The short film was released on May 30
Habib and Geeta are best friends. So are their mothers. They live next to each other and have an ostensibly warm, enduring relationship. Their neighborhood is fondly referred to as Mishel Para since Hindu and Muslim families have peacefully co-existed here for decades, uniquely immune to the rising religious tension elsewhere in the country, or so it seems.
As other neighborhoods grapple with violence and Hindu families are evicted from their ancestral homes, the underlying tension of the short film bubbles up to the surface and starts to adversely affect both Habib and Geeta’s families.
Directed and written by Saki Frazana, Chelemanushi (The Gray Line) depicts the possibility of sustainable communal harmony as a bleak prospect and rushes to transform Mishel Para from a sanctuary to a ravaged neighborhood.
The contract that was agreed upon by every member of the community to protect each other and to uphold the principle of religious harmony is quickly torn apart over a seemingly insignificant matter. Mishel Para breaks its own promise and comes crashing down.

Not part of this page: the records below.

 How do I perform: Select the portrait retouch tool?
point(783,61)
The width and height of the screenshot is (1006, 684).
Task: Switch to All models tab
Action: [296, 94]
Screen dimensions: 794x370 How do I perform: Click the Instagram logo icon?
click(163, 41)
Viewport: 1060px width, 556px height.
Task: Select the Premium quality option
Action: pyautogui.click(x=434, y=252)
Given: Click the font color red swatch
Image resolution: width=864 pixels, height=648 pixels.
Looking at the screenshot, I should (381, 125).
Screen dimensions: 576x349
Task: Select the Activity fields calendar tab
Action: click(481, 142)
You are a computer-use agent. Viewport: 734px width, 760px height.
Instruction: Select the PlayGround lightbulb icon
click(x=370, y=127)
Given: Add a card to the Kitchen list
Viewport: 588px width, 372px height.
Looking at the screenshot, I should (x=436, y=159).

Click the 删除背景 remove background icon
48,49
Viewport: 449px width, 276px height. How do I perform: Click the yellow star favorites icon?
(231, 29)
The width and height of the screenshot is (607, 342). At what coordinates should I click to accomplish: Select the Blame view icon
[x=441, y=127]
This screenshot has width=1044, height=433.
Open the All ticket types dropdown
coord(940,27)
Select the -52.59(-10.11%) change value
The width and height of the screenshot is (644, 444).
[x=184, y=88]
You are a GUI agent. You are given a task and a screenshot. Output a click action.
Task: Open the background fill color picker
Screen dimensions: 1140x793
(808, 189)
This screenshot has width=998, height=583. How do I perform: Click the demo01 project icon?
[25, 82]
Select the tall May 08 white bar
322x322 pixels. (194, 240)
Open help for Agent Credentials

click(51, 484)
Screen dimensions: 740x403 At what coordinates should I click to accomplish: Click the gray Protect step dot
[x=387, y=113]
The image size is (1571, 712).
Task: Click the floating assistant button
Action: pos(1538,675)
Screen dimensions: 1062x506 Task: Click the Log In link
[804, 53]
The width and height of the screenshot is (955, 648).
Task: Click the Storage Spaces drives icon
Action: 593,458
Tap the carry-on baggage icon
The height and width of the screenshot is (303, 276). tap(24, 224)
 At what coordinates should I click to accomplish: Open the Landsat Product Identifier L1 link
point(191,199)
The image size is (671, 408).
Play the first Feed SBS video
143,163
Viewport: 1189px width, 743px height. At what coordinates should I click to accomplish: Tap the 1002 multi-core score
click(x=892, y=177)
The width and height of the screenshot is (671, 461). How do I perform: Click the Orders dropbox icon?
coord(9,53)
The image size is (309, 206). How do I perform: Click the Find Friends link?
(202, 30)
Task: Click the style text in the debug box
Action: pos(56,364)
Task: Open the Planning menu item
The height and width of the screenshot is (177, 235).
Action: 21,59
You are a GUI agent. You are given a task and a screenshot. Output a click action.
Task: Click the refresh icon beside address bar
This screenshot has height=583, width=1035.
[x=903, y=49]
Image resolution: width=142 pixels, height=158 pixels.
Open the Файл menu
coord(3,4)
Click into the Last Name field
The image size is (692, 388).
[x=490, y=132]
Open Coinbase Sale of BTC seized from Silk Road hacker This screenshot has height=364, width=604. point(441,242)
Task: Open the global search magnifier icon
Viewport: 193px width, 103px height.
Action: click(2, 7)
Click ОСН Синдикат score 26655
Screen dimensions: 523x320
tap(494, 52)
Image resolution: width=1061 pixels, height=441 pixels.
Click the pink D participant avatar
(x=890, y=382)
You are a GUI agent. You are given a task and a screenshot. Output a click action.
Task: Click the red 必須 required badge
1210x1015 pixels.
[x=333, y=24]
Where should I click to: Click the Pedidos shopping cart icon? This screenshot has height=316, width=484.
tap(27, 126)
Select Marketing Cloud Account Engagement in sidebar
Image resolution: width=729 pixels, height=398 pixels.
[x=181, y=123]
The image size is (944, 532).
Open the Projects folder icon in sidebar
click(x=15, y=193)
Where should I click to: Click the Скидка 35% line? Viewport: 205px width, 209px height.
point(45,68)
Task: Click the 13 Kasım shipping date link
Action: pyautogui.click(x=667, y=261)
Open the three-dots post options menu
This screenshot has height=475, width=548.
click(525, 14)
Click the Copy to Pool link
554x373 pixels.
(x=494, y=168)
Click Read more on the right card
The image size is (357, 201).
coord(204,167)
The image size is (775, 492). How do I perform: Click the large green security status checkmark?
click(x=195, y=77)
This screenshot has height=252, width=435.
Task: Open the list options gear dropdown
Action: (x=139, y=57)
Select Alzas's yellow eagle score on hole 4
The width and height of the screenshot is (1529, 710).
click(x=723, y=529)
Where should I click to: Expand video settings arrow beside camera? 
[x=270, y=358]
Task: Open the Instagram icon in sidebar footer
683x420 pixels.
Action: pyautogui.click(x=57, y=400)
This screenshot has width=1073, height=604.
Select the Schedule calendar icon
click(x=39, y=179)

Based on a short story by Manik Bandopadhyay, Chelemanushi is a well-acted, sure-handedly made short film. Film Scooter, a platform and creative community for new filmmakers and creative artists, released it on YouTube on Saturday.
One cannot help but wonder as to the heights the film could reach if only it had the confidence to adopt a ‘show, not tell’ approach, and faith in its audience to pick up the clues.
Nevertheless, Chelemanushi remains a worthwhile experiment given the seething religious tension in today’s Indian subcontinent and the destructive consequences of the 1947 partition.